International Journal of Healthcare Simulation
Adi Health+Wellness
187 A Virtually Perfect Debrief? The Undergraduate COVID-19 Simulation Challenge
DOI 10.54531/LBEN7828, Volume: 1, Issue: Supplement 1, Pages: A71-A72
Article Type: Innovations, Article History

Table of Contents





Feedback from undergraduate medical students recognizes high-fidelity immersive simulation-based education (SBE) as an opportunity to put clinical reasoning and behavioural skills into practice whilst guaranteeing patient safety. The tool used in SBE to bridge event experiences with meaningful reflection is the debrief. Debriefing is a facilitated reflection to guide learners through a process of detecting performance issues and exploring rationales for behaviours [1]. A systematic review of high-fidelity simulation literature identified feedback, including debriefing, as the most important feature of SBE [2]. During the COVID-19 pandemic, all simulation training was temporarily halted for undergraduate students. Some students collaborated with the simulation team to create an alternative delivery method, maintaining social distancing and minimizing mixing of different student cohorts, whilst preserving the educational yield created through debriefs.

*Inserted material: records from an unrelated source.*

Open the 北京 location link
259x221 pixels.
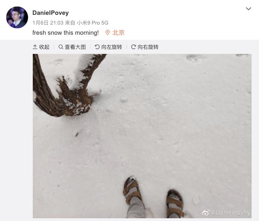point(119,33)
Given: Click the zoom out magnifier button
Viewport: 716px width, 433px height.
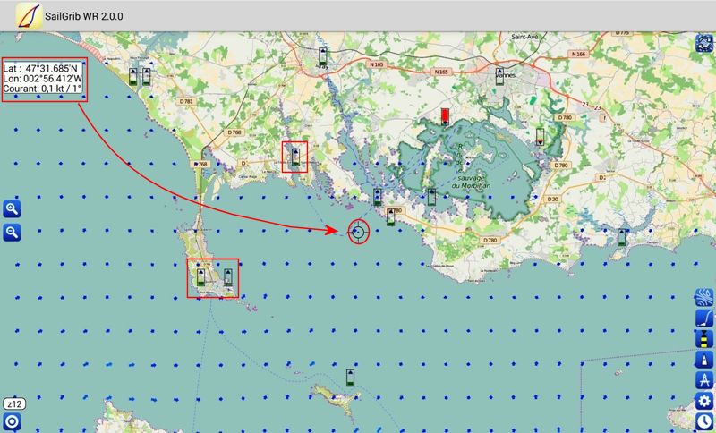Looking at the screenshot, I should tap(12, 233).
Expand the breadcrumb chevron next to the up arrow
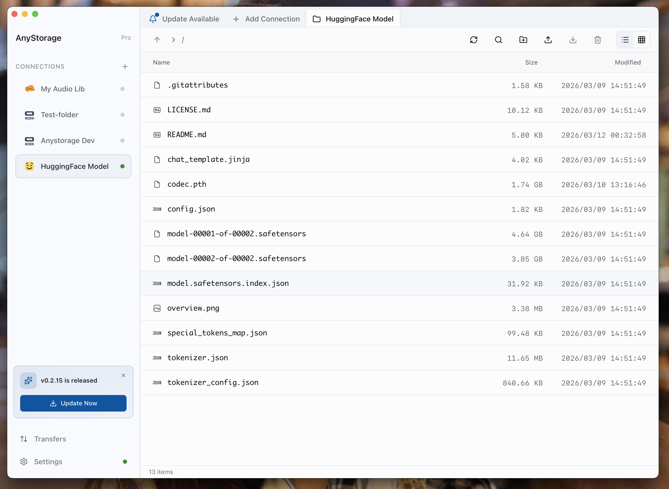Viewport: 669px width, 489px height. [173, 40]
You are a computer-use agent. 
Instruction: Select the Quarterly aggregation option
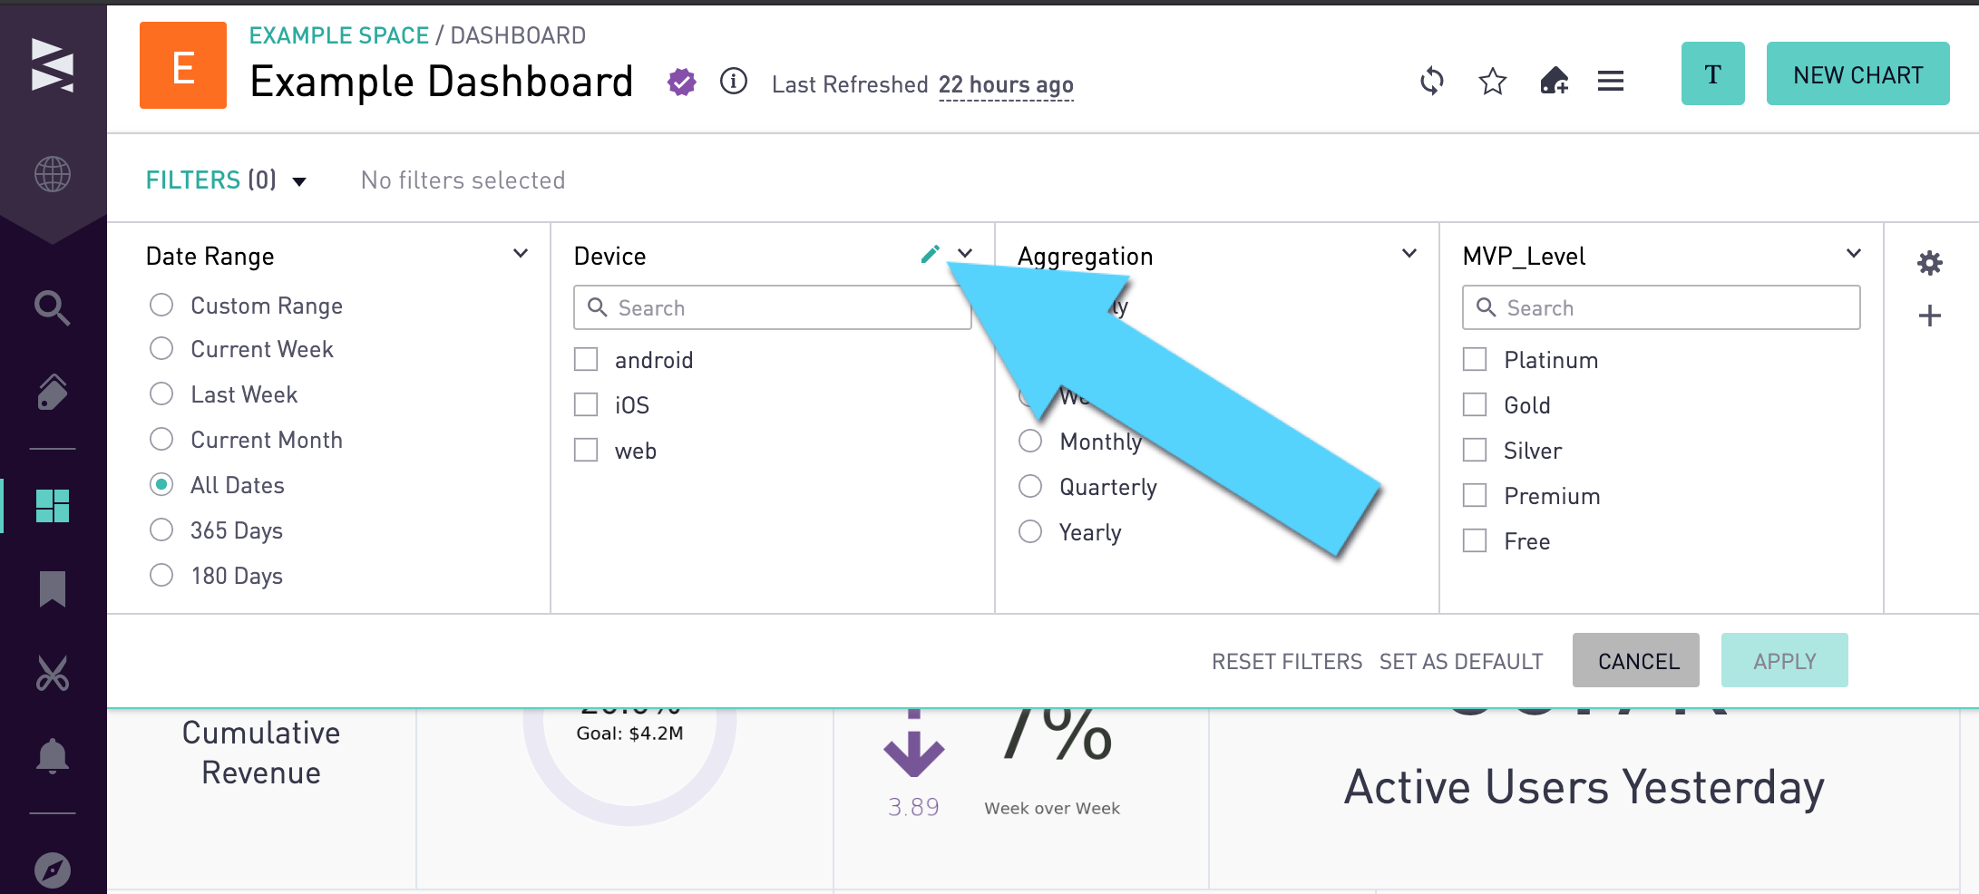[x=1030, y=486]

The aim of the study was to create pre-recorded high-fidelity simulation scenarios with the involvement of course participants, final-year medical students. Use the recorded scenarios to observe simulation, create meaningful discussion and explore both clinical and human factors.


Three partially scripted scenarios were recorded involving medical, surgical and COVID-19-specific cases. This included intentionally scripted learning points, as well as unintended developments which generated additional learning. These videos were designed to be shown in a virtual setting or limited number group, therefore allowing for continued simulation training during the height of the pandemic. The virtual simulation session involved a moment-by-moment analysis of each scenario facilitated by a faculty member. This allowed for an observer-led debrief and more in-depth reflection.

Implementation outline:

Most participants gave positive feedback on the perceived quality of this training modality, recognizing its potential to create an engaging environment for learning. There was recognition of its limitations; it cannot replace immersive simulation, however involving service users in the design and implementation enhanced the learning opportunities. The videos created a springboard for discussion encouraging the formation of emergent objectives, including reflecting on behaviours and attitudes. Faculty noted that students were more confident to identify and critique errors as well as challenge poor behaviours when they were not observing a peer. The participants represent a unique cohort of students whose training has been disproportionately affected by the pandemic. We hope that this course has gone some way to address this shortfall.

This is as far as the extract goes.